A significant unfavourable outcome of kidney transplants using deceased donors is delayed graft function (DGF). Patients undergoing transplants frequently receive intravenous fluids to maintain intravascular volume and enhance graft function. Although saline, which contains 0.9% sodium chloride, is routinely used, its high chloride level raises the possibility of DGF. Hence researchers from Australia and New Zealand conducted a study based on the hypothesis that a balanced low-chloride crystalloid solution (Plasma-Lyte 148) instead of saline would reduce the incidence of DGF between Jan 26, 2018, and Aug 10, 2020. 

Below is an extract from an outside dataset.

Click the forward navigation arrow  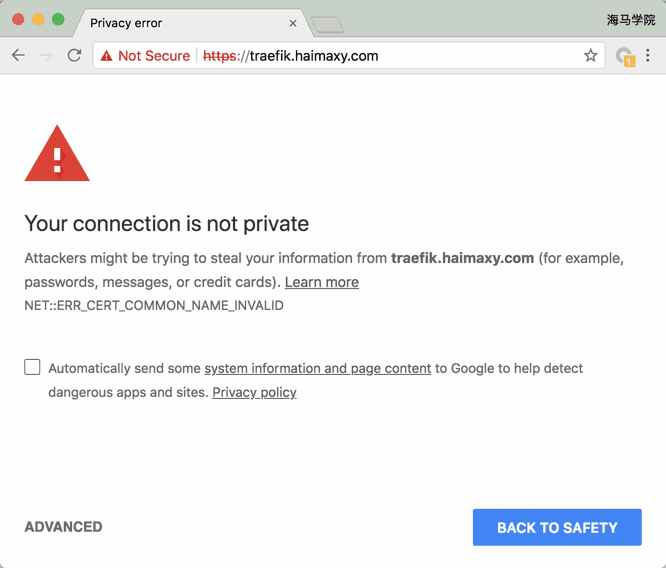pos(46,56)
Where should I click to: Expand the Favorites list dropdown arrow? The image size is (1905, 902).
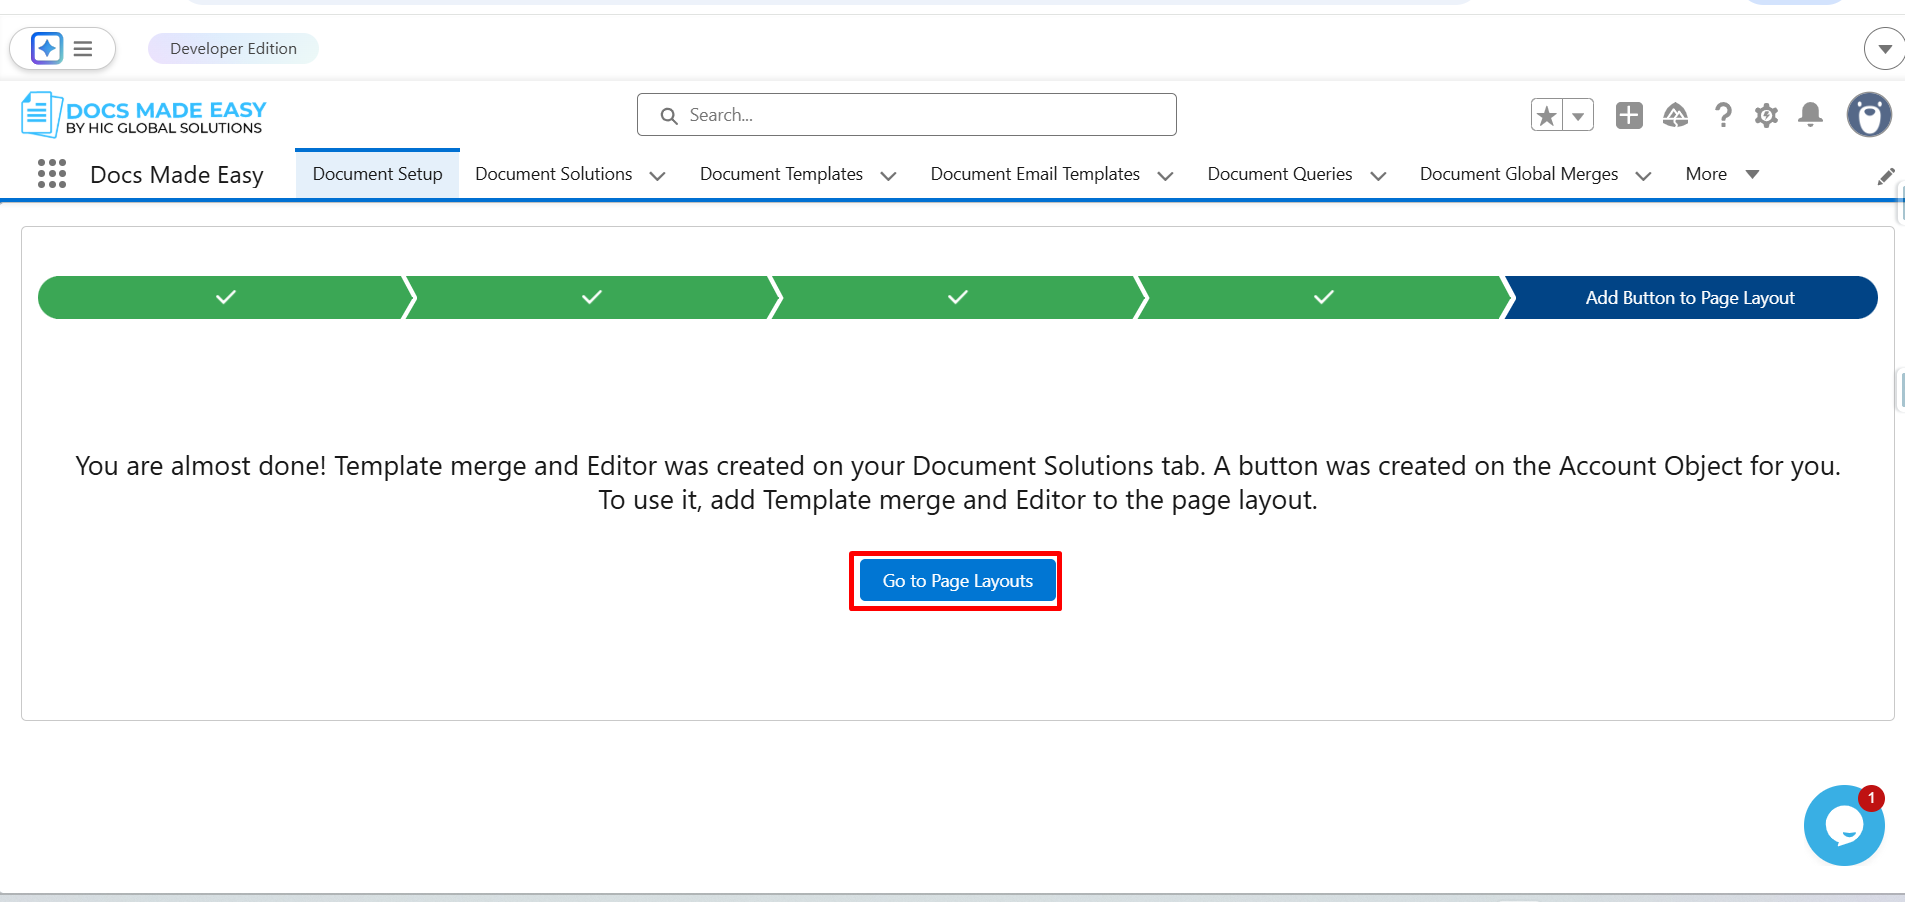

BEST-Fluids was a viable, multicenter, double-blind, randomized, controlled trial that included 16 hospitals in Australia and New Zealand and was integrated in a registry. The trial was open to adults and kids of any age getting a kidney transplant from a deceased donor. Multi-organ transplant recipients or individuals weighing less than 20 kg were both disqualified. Participants were randomly assigned (1:1) using an adaptive minimisation algorithm to intravenous balanced crystalloid solution (Plasma-Lyte 148) or saline during surgery and up until 48 h after transplantation. Identical bags were used to supply trial fluids and clinicians determined the fluid volume, rate, and time of discontinuation. The primary outcome was DGF, defined as receiving dialysis within 7 days after transplantation. All participants who consented and received a transplant were included in the intention-to-treat analysis of the primary outcome. Safety was analysed in all randomly assigned eligible participants who commenced surgery and received trial fluids, whether or not they received a transplant.  

Key findings: 

  • Nearly 808 participants were randomly assigned to balanced crystalloid (n=404) or saline (n=404). One participant in the saline group withdrew before 7 days and was excluded, leaving 404 participants in the balanced crystalloid group and 403 in the saline group that were included in the primary analysis.
  • Among the transplant recipients there were 512 [63%] males and 296 [37%] females.
  • DGF occurred in 121 (30%) of 404 participants in the balanced crystalloid group versus 160 (40%) of 403 in the saline group.
  • In the safety analysis, numbers of investigator-reported serious adverse events were similar in both groups, being reported in three (<1%) of 406 participants in the balanced crystalloid group versus five (1%) of 409 participants in the saline group. 

Thus, When compared to saline, intravenous fluid treatment with balanced crystalloid solution decreased the incidence of DGF in patients following a deceased donor kidney transplant. 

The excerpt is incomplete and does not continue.